Subject Re: [Firebird-Architect] Re: [firebird-support] Writing UTF16 to the database
Author Lester Caine
Olivier Mascia wrote:

> a) Opt for a 24 bits internal representation. Each character is a
> triplet of bytes. Both in memory (string class to be designed to work
> with such characters) and on disk. Some kind of compression can be
> researched for the on-disk storage. This design consumes 3 bytes
> (unless disk compression) for each and every character. Advantage: it
> is incredibly simple to code. Disadvantage: playing with 24 bits
> quantities is not alignment friendly and would have a negative
> performance impact on some processors.

Hence my suggestion that while we only need three bytes in the record,
four may be better for alignment and character counts.

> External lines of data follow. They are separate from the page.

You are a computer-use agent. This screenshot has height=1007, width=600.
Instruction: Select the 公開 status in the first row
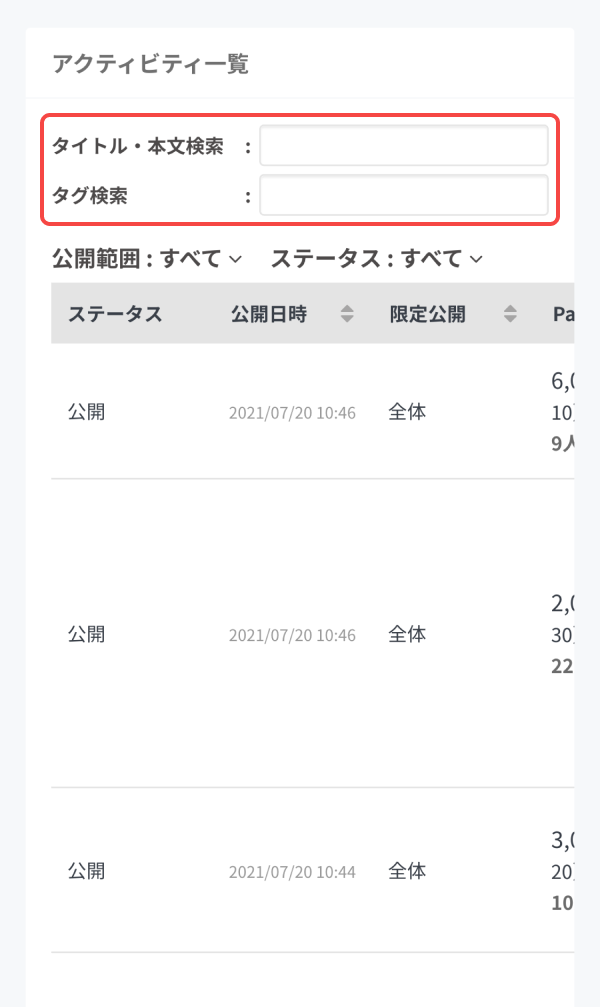[86, 412]
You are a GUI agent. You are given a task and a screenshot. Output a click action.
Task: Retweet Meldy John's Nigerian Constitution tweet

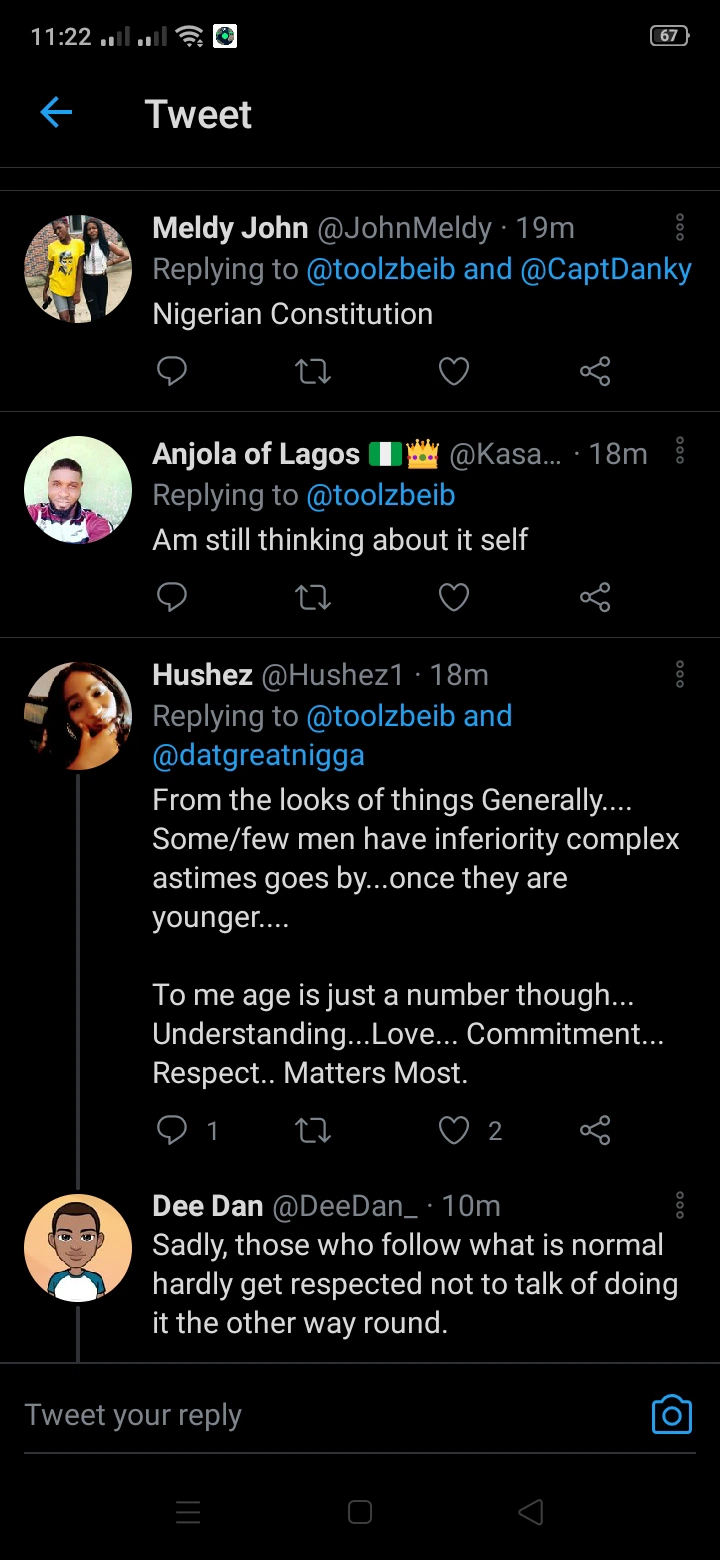[x=313, y=372]
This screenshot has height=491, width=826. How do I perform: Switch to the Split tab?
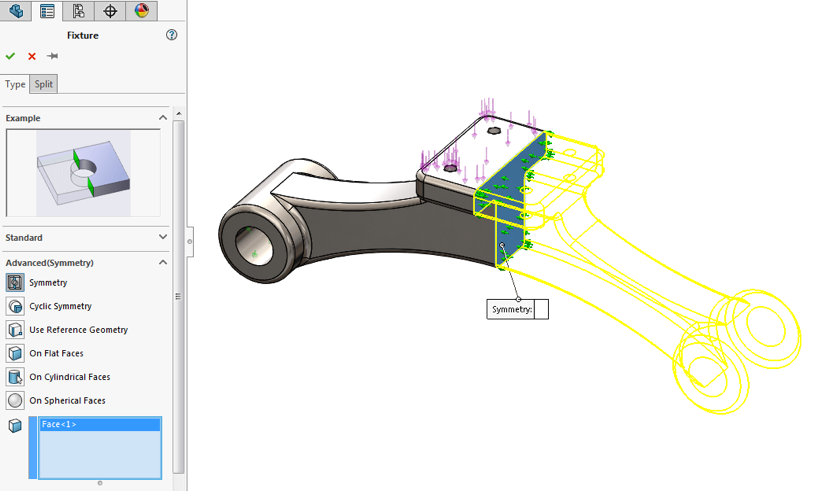44,85

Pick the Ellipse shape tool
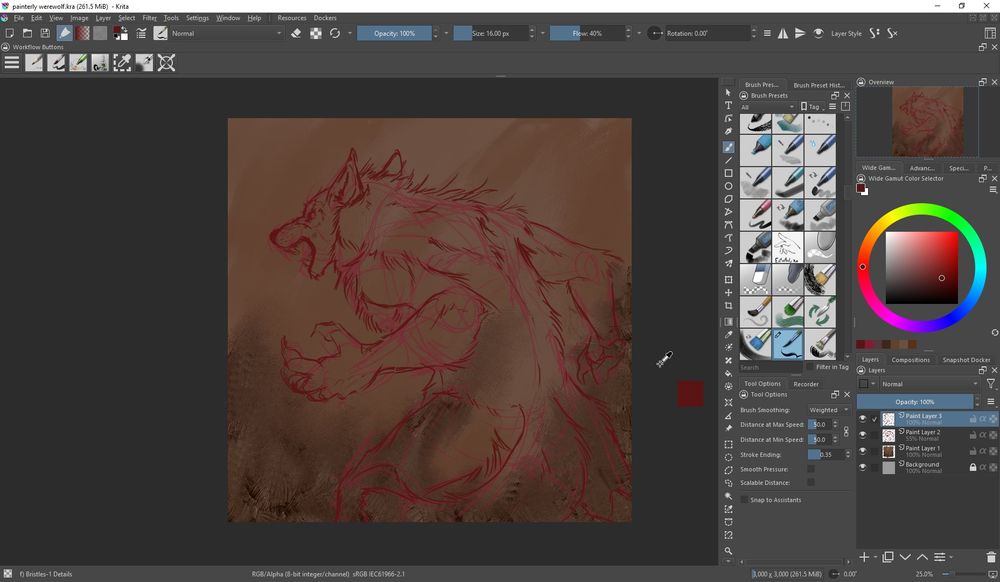728,186
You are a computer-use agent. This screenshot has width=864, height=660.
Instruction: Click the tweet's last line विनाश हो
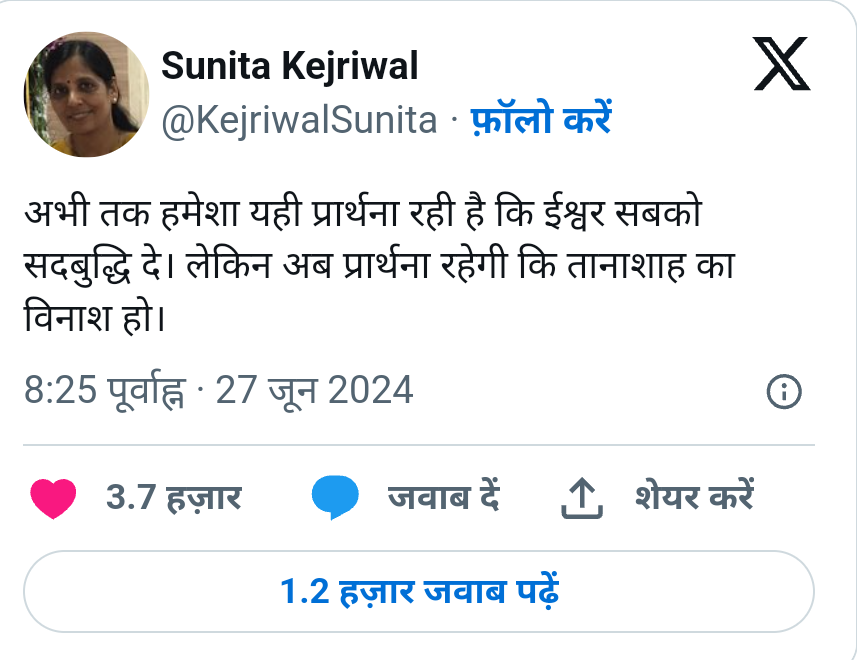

> b) Opt for a 32 bits internal representation. Even simplier to
> implement. Each char is a 32 bits integers. Sign issues won't even come
> into the play as more than the 8 upper bits will never be used (zero)
> anyway. Good compression taking into account the unused 4th byte is
> required to not explode the storage size requirements. But internal
> handling of strings of 32 bits characters can be streamlined on most
> processors. As far as I have understood INTL (but is it the new one or
> the former one ?) do map to such a 32 bits representation while doing
> its stuff.

We are probably into OS and hardware considerations as to what is
faster. 32bit working sounds nice for 32 and 64 bit processors ;)

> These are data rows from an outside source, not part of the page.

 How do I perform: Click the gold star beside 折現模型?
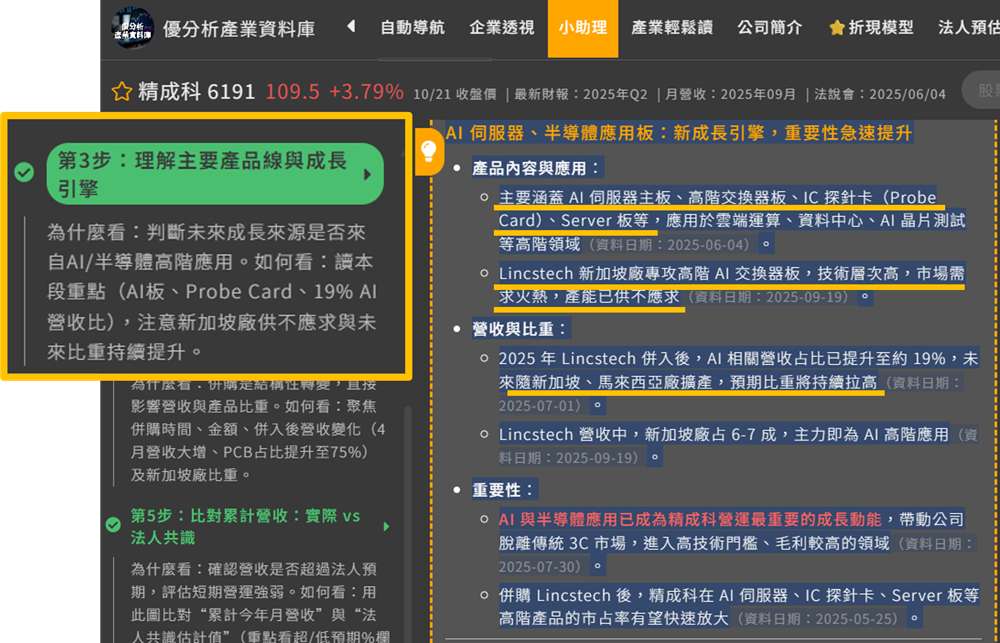(x=837, y=28)
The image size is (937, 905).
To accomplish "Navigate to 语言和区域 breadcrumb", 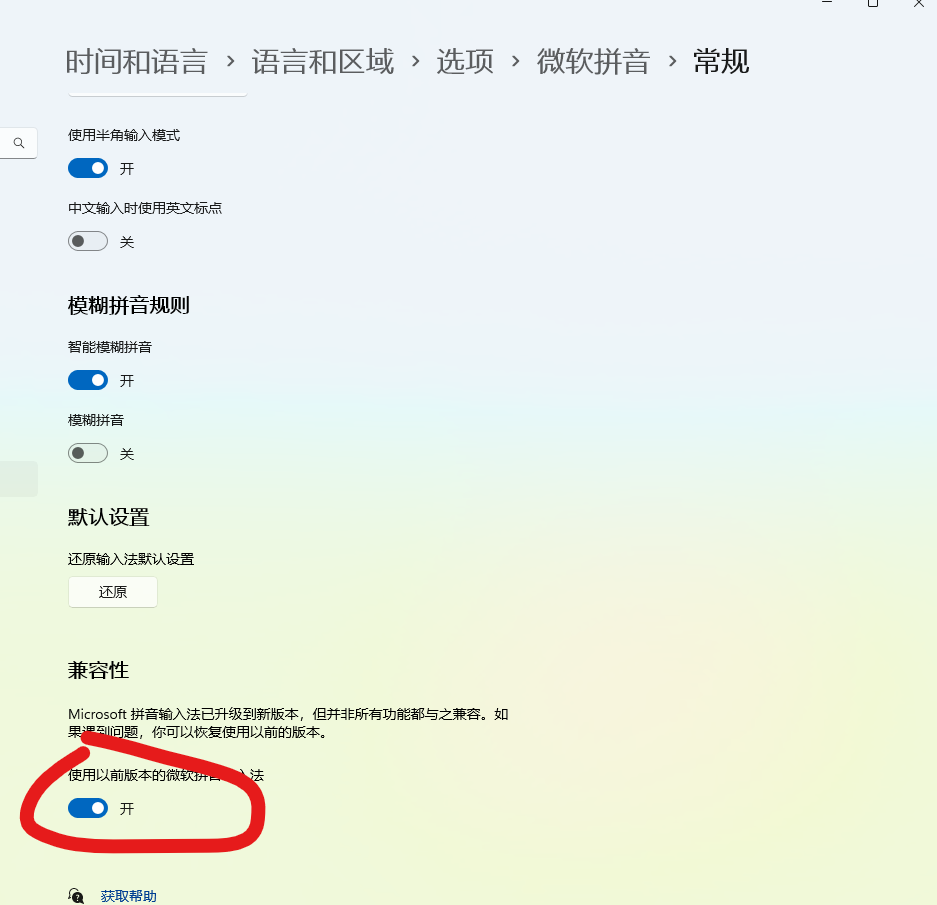I will tap(323, 62).
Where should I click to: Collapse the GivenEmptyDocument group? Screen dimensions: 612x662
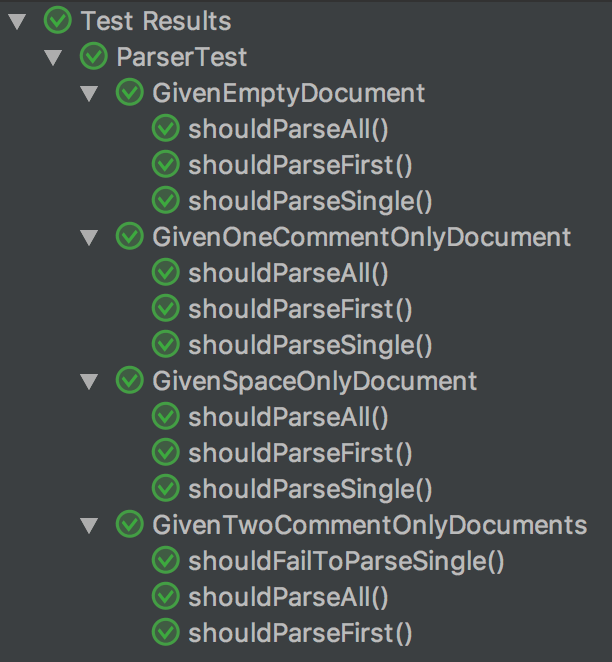[x=89, y=93]
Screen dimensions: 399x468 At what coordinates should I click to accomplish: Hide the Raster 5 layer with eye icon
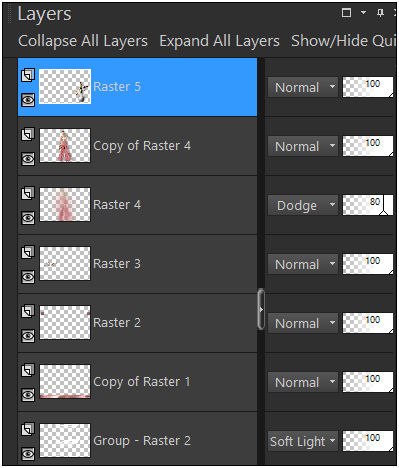(28, 100)
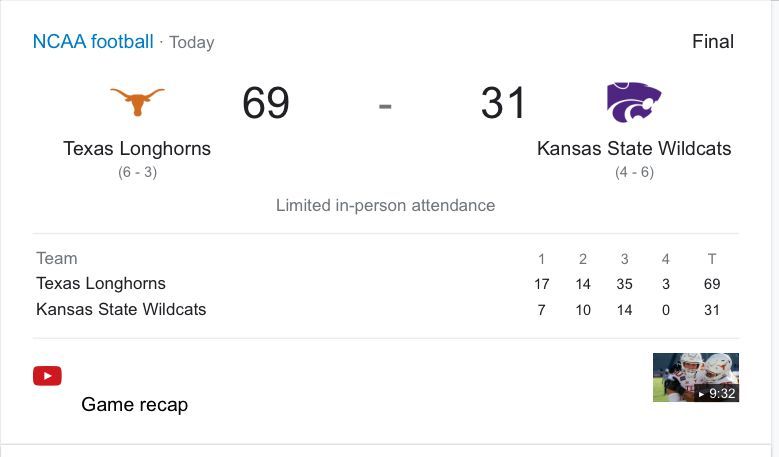779x457 pixels.
Task: Click the Texas Longhorns logo icon
Action: [137, 102]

> c) Opt for a 8 bits internal representation, making use of utf-8 as the
> encoding pattern. This moves us to the world where byte-len !=
> char-len, but this is already true for other MBCS character sets and is
> simplier to program and to optimize than others MBCS.

That is the one I am trying to avoid. 'run length coded' strings do not
sound user friendly at all.

> The one thing which looks important to me, architecturally wise at
> least, is to have a single lingua inside the engine. Have all
> characters mapped to a single 'character set' and stored as such, even
> if oxyde storage itself uses some additional mangling or compression.
> Choosing the right in-memory representation for Unicode (24 bits, 32
> bits, UTF-8, UTF-16, and so on) is then a technical choice. But a
> technical choice that can have a wide impact. It looks to me, but who
> am I in the field of Firebird DB, that utf-8 is appealing to the job.
> Maybe a plain 32 bits storage would have more advantages than
> disadvantages. There will undoubtly be a lot of discussion around this.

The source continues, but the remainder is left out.